### Your objective
Render every line of the items below as a numbered list, skipping any blank lines.

### Element and text position data

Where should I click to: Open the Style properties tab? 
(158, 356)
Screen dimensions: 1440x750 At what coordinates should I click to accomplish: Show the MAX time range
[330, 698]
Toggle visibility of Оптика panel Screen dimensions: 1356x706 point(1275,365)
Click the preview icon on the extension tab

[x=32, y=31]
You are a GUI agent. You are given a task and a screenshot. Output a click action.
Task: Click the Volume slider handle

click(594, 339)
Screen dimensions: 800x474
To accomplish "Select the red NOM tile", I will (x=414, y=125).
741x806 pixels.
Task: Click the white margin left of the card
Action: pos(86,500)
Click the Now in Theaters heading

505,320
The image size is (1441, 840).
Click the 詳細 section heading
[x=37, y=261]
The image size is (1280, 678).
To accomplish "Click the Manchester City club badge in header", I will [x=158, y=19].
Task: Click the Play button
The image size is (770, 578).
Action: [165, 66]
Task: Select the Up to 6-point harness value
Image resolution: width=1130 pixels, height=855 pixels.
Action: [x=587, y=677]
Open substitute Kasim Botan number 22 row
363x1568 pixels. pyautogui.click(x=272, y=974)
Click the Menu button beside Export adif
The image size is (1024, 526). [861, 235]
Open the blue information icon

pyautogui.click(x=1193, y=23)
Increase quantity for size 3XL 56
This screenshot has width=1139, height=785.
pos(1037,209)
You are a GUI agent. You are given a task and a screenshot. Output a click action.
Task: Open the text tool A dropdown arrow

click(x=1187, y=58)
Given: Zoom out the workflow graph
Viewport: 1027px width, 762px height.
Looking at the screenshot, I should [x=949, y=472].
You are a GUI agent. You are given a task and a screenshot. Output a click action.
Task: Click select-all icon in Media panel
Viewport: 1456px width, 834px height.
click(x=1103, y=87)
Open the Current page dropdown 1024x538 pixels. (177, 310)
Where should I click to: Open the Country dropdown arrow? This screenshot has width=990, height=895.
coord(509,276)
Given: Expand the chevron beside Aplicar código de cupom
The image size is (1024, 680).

### Exercise result
1. Where should I click to: Open the Style properties tab? 
2. (158, 356)
3. Screen dimensions: 1440x750 At what coordinates should I click to accomplish: Show the MAX time range
4. [330, 698]
5. Toggle visibility of Оптика panel Screen dimensions: 1356x706 point(1275,365)
6. Click the preview icon on the extension tab
7. [x=32, y=31]
8. You are a GUI agent. You are given a task and a screenshot. Output a click action.
9. Task: Click the Volume slider handle
10. click(594, 339)
11. Screen dimensions: 800x474
12. To accomplish "Select the red NOM tile", I will (x=414, y=125).
13. 741x806 pixels.
14. Task: Click the white margin left of the card
15. Action: pos(86,500)
16. Click the Now in Theaters heading
17. 505,320
18. The image size is (1441, 840).
19. Click the 詳細 section heading
20. [x=37, y=261]
21. The image size is (1280, 678).
22. To accomplish "Click the Manchester City club badge in header", I will [x=158, y=19].
23. Task: Click the Play button
24. The image size is (770, 578).
25. Action: [165, 66]
26. Task: Select the Up to 6-point harness value
27. Image resolution: width=1130 pixels, height=855 pixels.
28. Action: [x=587, y=677]
29. Open substitute Kasim Botan number 22 row
30. 363x1568 pixels. pyautogui.click(x=272, y=974)
31. Click the Menu button beside Export adif
32. The image size is (1024, 526). [861, 235]
33. Open the blue information icon
34. pyautogui.click(x=1193, y=23)
35. Increase quantity for size 3XL 56
36. This screenshot has width=1139, height=785.
37. pos(1037,209)
38. You are a GUI agent. You are given a task and a screenshot. Output a click action.
39. Task: Open the text tool A dropdown arrow
40. click(x=1187, y=58)
41. Given: Zoom out the workflow graph
42. Viewport: 1027px width, 762px height.
43. Looking at the screenshot, I should [x=949, y=472].
44. You are a GUI agent. You are given a task and a screenshot. Output a click action.
45. Task: Click select-all icon in Media panel
46. Viewport: 1456px width, 834px height.
47. click(x=1103, y=87)
48. Open the Current page dropdown 1024x538 pixels. (177, 310)
49. Where should I click to: Open the Country dropdown arrow? This screenshot has width=990, height=895.
50. coord(509,276)
51. Given: Expand the chevron beside Aplicar código de cupom
52. The image size is (1024, 680).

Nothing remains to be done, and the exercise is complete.